# Records to use
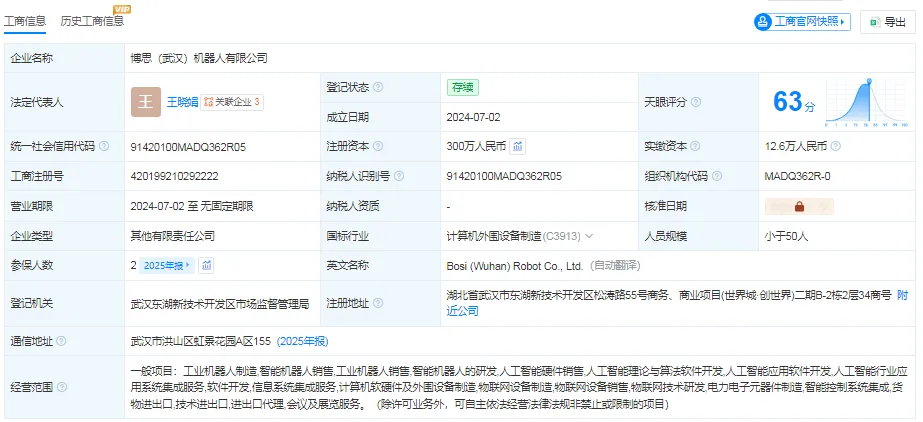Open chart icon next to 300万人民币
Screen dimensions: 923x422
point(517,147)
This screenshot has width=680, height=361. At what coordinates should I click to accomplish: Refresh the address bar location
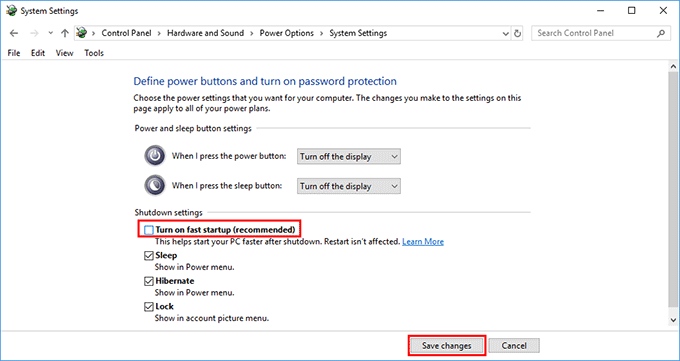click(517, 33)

# Stated goal
Extract every line of the entries above verbatim, omitting the pictures.

# Solved exercise
Open chart icon next to 300万人民币
Screen dimensions: 923x422
point(517,147)
This screenshot has width=680, height=361. At what coordinates should I click to accomplish: Refresh the address bar location
click(517, 33)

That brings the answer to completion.